(1.) These O.T.Revisions are preferred by the State aggrieved by the common judgment dtd. 3/10/2018 of the Kerala Value Added Tax Appellate Tribunal, Ernakulam, in T.A.(VAT) No.162/2015 and connected cases.
(2.) The short facts leading to the filing of the above revisions are as follows:-
(3.) The issue before the authorities was regarding the taxability of receipts towards royalty and the transfer of the right to use intangible property.
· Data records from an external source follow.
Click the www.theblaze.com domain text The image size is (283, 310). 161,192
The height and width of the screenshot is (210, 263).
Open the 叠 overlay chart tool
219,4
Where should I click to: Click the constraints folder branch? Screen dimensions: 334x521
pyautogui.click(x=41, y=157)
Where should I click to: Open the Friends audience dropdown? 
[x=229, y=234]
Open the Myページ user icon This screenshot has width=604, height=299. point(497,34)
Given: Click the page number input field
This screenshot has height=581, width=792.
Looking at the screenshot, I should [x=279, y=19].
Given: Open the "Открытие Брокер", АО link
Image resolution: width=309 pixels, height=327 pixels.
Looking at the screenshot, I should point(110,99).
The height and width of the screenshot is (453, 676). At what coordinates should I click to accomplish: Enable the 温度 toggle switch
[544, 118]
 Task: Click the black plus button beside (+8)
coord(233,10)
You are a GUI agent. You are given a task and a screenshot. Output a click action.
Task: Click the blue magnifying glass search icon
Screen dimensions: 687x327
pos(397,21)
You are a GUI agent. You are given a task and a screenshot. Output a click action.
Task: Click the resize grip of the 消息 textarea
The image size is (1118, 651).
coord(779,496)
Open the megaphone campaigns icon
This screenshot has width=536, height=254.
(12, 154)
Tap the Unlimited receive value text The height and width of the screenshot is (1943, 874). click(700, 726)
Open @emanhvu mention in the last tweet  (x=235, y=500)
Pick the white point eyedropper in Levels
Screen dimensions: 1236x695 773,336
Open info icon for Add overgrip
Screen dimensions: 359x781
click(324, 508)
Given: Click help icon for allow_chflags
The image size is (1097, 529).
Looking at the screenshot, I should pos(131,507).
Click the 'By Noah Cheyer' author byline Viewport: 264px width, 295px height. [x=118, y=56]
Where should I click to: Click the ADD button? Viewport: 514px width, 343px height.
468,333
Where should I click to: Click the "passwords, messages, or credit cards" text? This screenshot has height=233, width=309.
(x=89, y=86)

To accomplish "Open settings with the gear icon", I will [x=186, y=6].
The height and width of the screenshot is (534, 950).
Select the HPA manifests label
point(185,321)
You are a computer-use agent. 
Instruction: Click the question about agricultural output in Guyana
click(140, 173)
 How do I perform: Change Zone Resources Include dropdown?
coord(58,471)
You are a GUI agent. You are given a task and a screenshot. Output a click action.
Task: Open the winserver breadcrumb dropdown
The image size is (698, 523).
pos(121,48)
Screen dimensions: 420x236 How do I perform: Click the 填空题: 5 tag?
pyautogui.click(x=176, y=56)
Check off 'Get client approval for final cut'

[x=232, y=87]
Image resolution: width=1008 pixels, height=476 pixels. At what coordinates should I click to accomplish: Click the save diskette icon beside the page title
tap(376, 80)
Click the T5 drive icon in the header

According to the assessing authority, under Entry 68 of the III Schedule, intangible items such as copyright, patent, etc., are specifically included, and under Sec. 6(1)(c) of the KVAT Act, 2003, transfer of the right to use any good for any purpose for a specified period is taxable at 4%. The assessing officer held that courts had held that trademark is intangible goods, which can be the subject matter of transfer and royalty received by dealers from franchisees for the use of a trademark is liable to tax, and in the same analogy, royalty received from intangible goods like copyright, patent, etc. is also liable to be taxed as the consideration received for the transfer of the right to use goods under the KVAT Act. In holding so, the assessing officer relied on the judgment of the Supreme Court in Tata Consultancy Services v. State of Andhra Pradesh [(2005) 1 SCC 308] and also the decision of the High Court in Malabar Gold Pvt. Ltd. v. Commercial Tax Officer [2013 SCC Online Ker 1162] to hold that so as to attract liability on transfer of right to use the goods, the transfer did not have to be to the exclusion of all others and even in the absence of an element of exclusive transfer, a deemed sale could take place. The assesse also had a contention that they are paying service tax and service is rendered as per the provisions of the Central Finance Act and relied on the decision of the Supreme Court in Imagic Creative Pvt. Ltd. v. Commissioner of Commercial Taxes [(2008) 12 VST 371 (SC)] to state that VAT and service tax are mutually exclusive. With respect to the assessment year 2005-2006, the assessee contended that the assessment sought is completely barred by limitation by Finance Act 2010; as all assessments pending, including that for 2005-06, were to be completed on or before 31/3/2011 and therefore, the proposed assessment is well beyond the time. The said contentions were not accepted by the assessing authority.